STATEMENT OF THE CASE

This is an appeal from the decision of the Stafford Board of Education to terminate the plaintiff's employment as a teacher in the Stafford school system, At all times relevant hereto plaintiff was a tenured teacher assigned as a high school guidance counselor. He also held supplementary pay positions as, among other things, a baseball coach and girl's basketball coach. On May 20, 1991 an arrest warrant was issued for plaintiff for, inter-alia, possession of cocaine. On May 29, 1991 he surrendered to state police and was arrested. The same day he admitted to school officials of the Stafford school system that he had possessed and used cocaine. On August 29, 1991 he made the same admission in court and was granted accelerated rehabilitation. Following various notifications that the defendant would consider the termination of plaintiff's contract, plaintiff requested a private. hearing before an impartial panel. A panel of three was named, and it held private hearings in 1992 on January 23, February 5, March 5, April 14, May 26, and May 28. The parties then filed briefs. The members of the panel reviewed, separately and then jointly, the evidence, transcripts of the hearing, exhibits and briefs and set out its findings and recommendations by document dated June 17, 1993 which is part of the record. The recommendation by a two to one vote was that the plaintiff be returned to his employment. Following the receipt of the panel's said findings and recommendations, the defendant, on July 6, 1993, voted to terminate plaintiff's employment. A letter to plaintiff dated July 7, 1993 stated, inter-alia, that the termination was based upon the panel's finding of facts and concluded that plaintiff's possession and use of cocaine ". . . . constitutes moral misconduct and other due and sufficient cause for the termination of your employment under §10-151(d)(3) and (6) of the Connecticut General Statutes, and has undermined your effectiveness as a teacher in the Stafford Public Schools." Subsequently, plaintiff filed this appeal.

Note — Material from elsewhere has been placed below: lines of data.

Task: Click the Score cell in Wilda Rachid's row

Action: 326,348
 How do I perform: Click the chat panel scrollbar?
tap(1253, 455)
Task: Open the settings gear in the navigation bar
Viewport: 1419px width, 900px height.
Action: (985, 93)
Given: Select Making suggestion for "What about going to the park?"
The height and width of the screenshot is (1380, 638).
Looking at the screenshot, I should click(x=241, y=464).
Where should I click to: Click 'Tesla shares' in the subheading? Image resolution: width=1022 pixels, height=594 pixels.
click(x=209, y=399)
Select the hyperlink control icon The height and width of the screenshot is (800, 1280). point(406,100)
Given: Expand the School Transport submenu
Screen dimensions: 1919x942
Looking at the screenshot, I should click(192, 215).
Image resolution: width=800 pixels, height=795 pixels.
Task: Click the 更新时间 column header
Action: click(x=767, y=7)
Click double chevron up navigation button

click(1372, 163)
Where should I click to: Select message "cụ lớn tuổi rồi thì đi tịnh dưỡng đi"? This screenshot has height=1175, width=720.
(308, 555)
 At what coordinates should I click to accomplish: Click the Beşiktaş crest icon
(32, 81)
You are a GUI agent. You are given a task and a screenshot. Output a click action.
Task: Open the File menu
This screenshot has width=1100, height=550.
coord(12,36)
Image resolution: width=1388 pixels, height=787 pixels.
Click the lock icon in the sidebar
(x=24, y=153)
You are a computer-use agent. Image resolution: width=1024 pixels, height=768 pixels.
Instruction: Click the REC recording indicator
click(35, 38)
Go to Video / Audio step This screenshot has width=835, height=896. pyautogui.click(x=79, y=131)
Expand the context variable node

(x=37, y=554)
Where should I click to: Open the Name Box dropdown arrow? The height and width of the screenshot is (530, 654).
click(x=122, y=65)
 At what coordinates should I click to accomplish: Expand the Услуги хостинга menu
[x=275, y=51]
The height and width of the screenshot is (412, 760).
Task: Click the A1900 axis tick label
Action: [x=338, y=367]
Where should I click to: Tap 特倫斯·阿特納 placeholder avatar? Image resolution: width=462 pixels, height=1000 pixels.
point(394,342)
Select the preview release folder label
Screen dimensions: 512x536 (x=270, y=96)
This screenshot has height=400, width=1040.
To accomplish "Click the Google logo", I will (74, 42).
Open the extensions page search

The court heard evidence outside the record on January 6, 1995 and concluded therefrom, by Memorandum of Decision dated March 28, 1995, that Gabriel Moquin, Chairman of the defendant Board of CT Page 6708 Education at all relevant times, was not biased against the plaintiff and did not prejudge his case before the defendant Board.

II
Aggrievement:

The parties, through counsel, stipulated in open court that the plaintiff was and is the teacher whose employment was terminated on July 6, 1993 and who is the subject teacher in this action. The court, therefore, finds that the plaintiff was aggrieved by the defendant's decision to terminate his employment. The element of aggrievement is found.

III
Standard of Review:

Our function (of the court) in reviewing the action of the board (of education) pursuant to General Statutes § 10-151(f)1 is to determine whether the board has acted illegally and not to substitute our (the court's) judgment for that of the Board. Radov. Naugatuck Board of Education, 216 Conn. 541, 555 (1990).

"On appeal the court must determine whether the appropriate procedure under General Statutes § 10-151 and the state and federal constitutions was employed . . . . and whether the evidence relied upon was reliable and substantial and, if believed, sufficient to establish cause under the statute" Lee v. Bristol Board ofEducation, 181 Conn. 69, 81 (1980).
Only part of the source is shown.